なーんも気にしない龍の民が、前方で腰布を取りそうな一瞬、イーアンは背中を向けて、急いで焚き火へ走った。ミレイオが見ていて、笑いながら呼び、イーアンを座らせて二人で料理する。
「退治してきたの」
ミレイオも何となく、イーアンの様子からそう思うらしく、イーアンが頷くと角を撫でた。
「お疲れ様。あんたやコルステインが、昼夜に動いて魔物退治してくれるだけでも、テイワグナはちょっと違うと思うわよ」
「こうしている間も、どこかで魔物がと思うと、いつも物足りなさは感じます」
「全部がどうにか出来るわけじゃないでしょ。それが出来たら、やっているんだもの・・・タンクラッドの聞いて来た話。あれはまだ、お預けみたいだけどさ。魔族の種については、明るさが見えて来たと思わない?」
ミレイオは話を変える。イーアンが反応して『明るさ』と訊き返す。鍋に蓋をしたミレイオは立ち上がると、イーアンに『おいで』と呼び、一緒に荷台に上がる。
「これ見て」
荷台に入って、自分の棚から何かを取り出したミレイオが見せたものは、タムズの色の龍の皮。イーアンはそれが、伴侶を守ってくれた皮と見て、ニコリと笑う。ミレイオも微笑み、それを外の光に透かした。
「分かる?ここ、これ。後、こっち。ここもか。それもそうでしょ?あんたが持ってる端の方の」
「はい・・・あの。穴?でしょうか。この、小さい穴が開いているという意味?」
「そう。焦げた穴だと思うでしょ?でも、タムズの皮は焦げないのよ。私、これ見た後に実験したの。だとしたら、何だと思う」
え・・・イーアンはゾワッとした。ゆっくりとミレイオを見上げ、その明るい金色の瞳を見つめ『まさか』と呟く。ミレイオは瞬きして『多分って範囲』と前置きした。
「種だったんじゃないのかな、って。あの時、ドルドレンは、ショレイヤに乗っていたの。ショレイヤは龍だから、絶対平気でしょ?でもドルドレンは人間だから、種を飛ばそうと思えば。相手が魔族ならさ」
「う。それは。強烈に怖い」
うん、と頷くミレイオは皮を畳む。そして思うことを話すため、イーアンを連れて焚火の側へ戻り、腰を下ろして自分の見解を伝える。

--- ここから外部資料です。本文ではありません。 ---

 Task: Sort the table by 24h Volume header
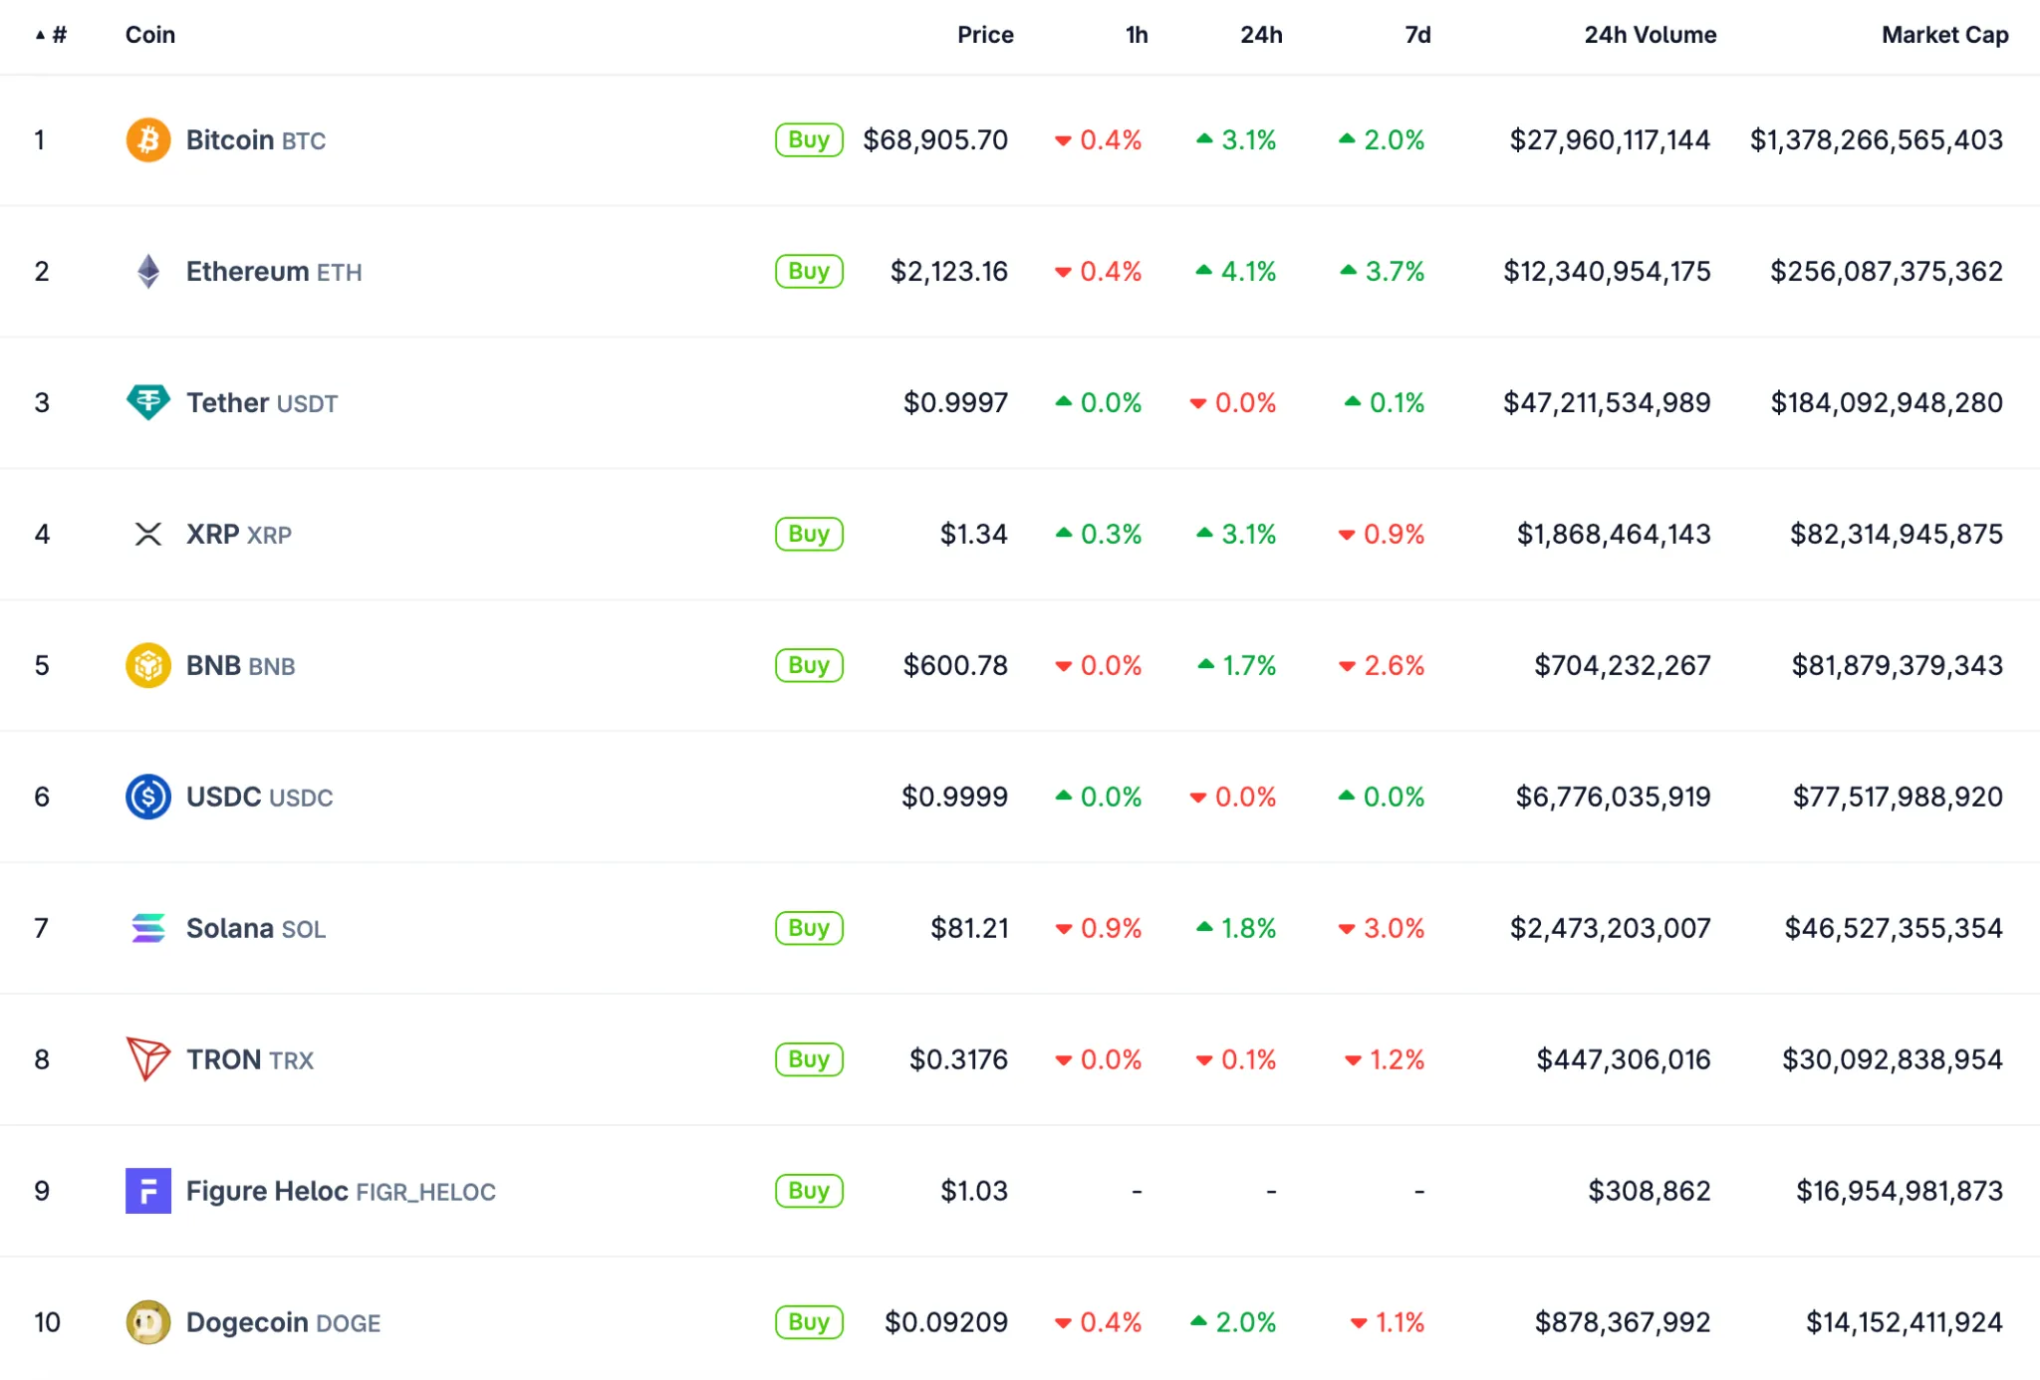pos(1650,34)
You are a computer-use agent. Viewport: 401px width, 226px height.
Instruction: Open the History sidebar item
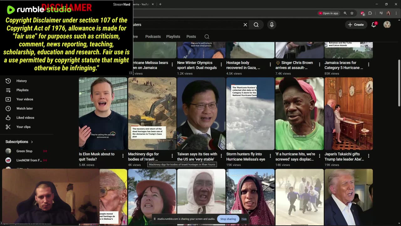coord(21,81)
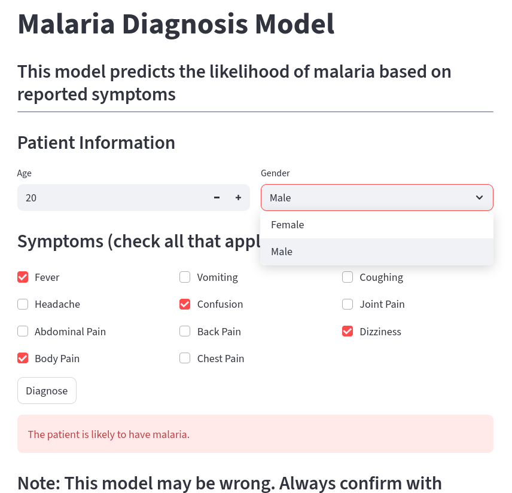Select the Chest Pain checkbox
Viewport: 512px width, 493px height.
point(185,359)
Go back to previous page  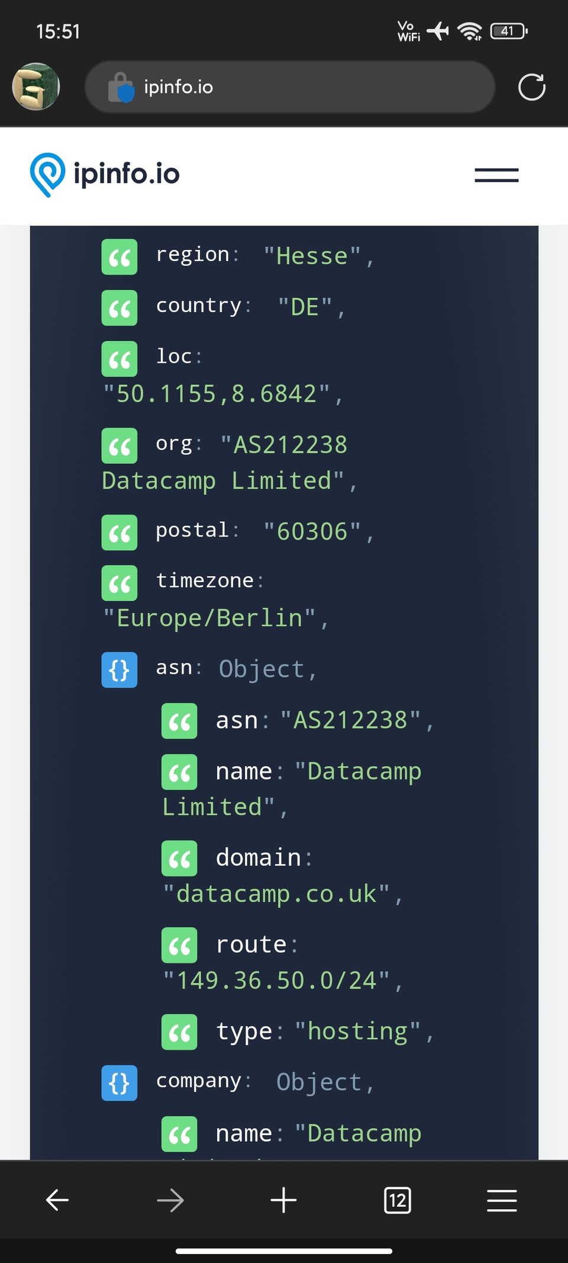[x=57, y=1200]
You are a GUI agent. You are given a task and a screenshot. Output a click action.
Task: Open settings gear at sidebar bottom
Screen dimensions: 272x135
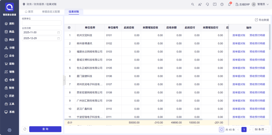(x=9, y=130)
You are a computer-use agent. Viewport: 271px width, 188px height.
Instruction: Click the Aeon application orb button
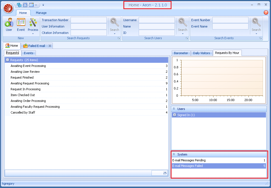(x=8, y=8)
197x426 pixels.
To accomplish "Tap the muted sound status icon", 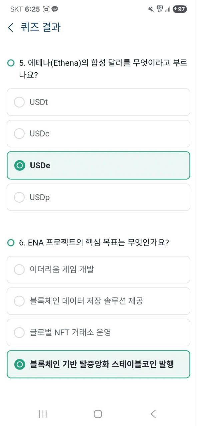I will pos(151,9).
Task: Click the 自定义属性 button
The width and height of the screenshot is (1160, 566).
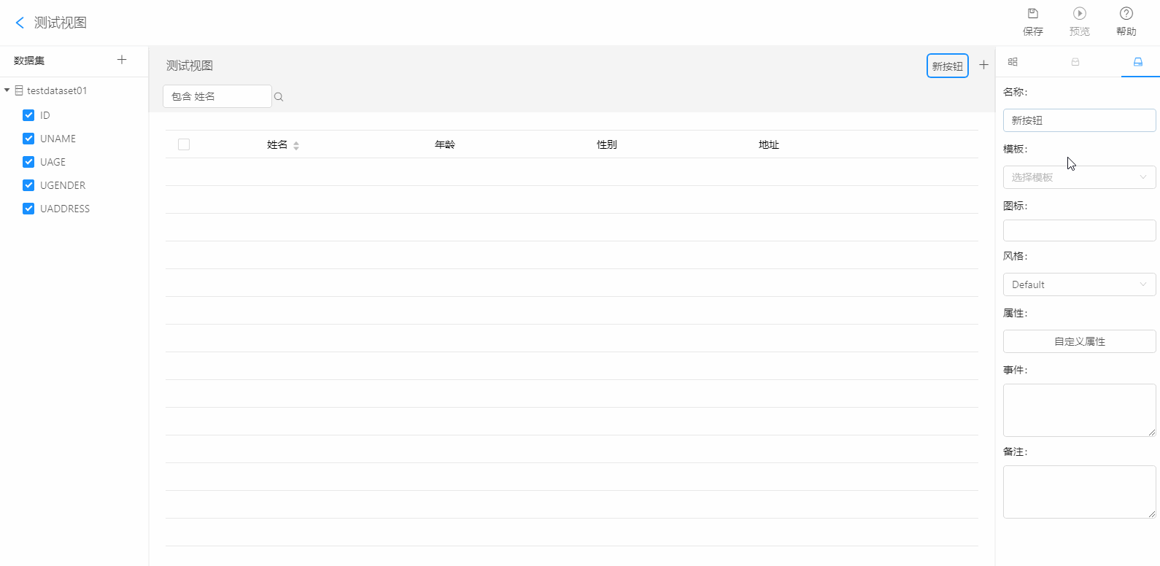Action: point(1080,341)
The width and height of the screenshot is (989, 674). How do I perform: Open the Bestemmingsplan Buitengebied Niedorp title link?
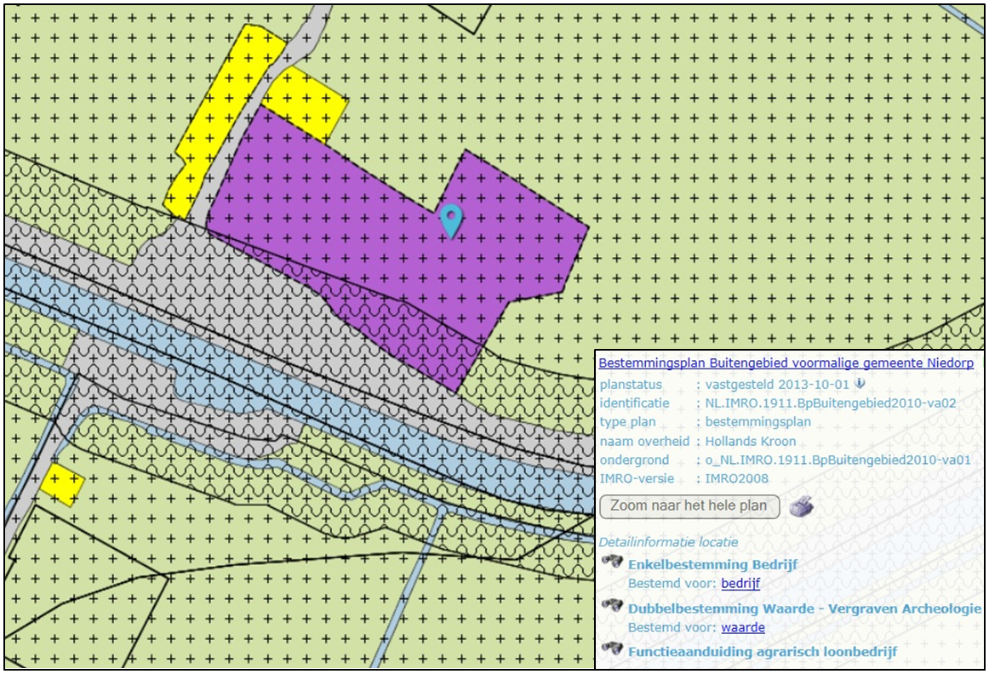point(786,363)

「種ってさ。もしかすると・・・もしかするとよ。龍の皮に当たって穴が開いたのが、仮に種のせいだとするじゃないの。でも落ちたとしたら、すごい危険でしょ?」
「口を挟みますよ。そんな可能性を考えていませんでした。戻って調べないと」
「ちょっとお待ち。イーアン、聞いて頂戴。私たち、ドルドレンが倒した後ね。近くで野営していたのよ。夜、コルステインなんかもいたの。家族よ、家族。あんた、知らないだろうけれど。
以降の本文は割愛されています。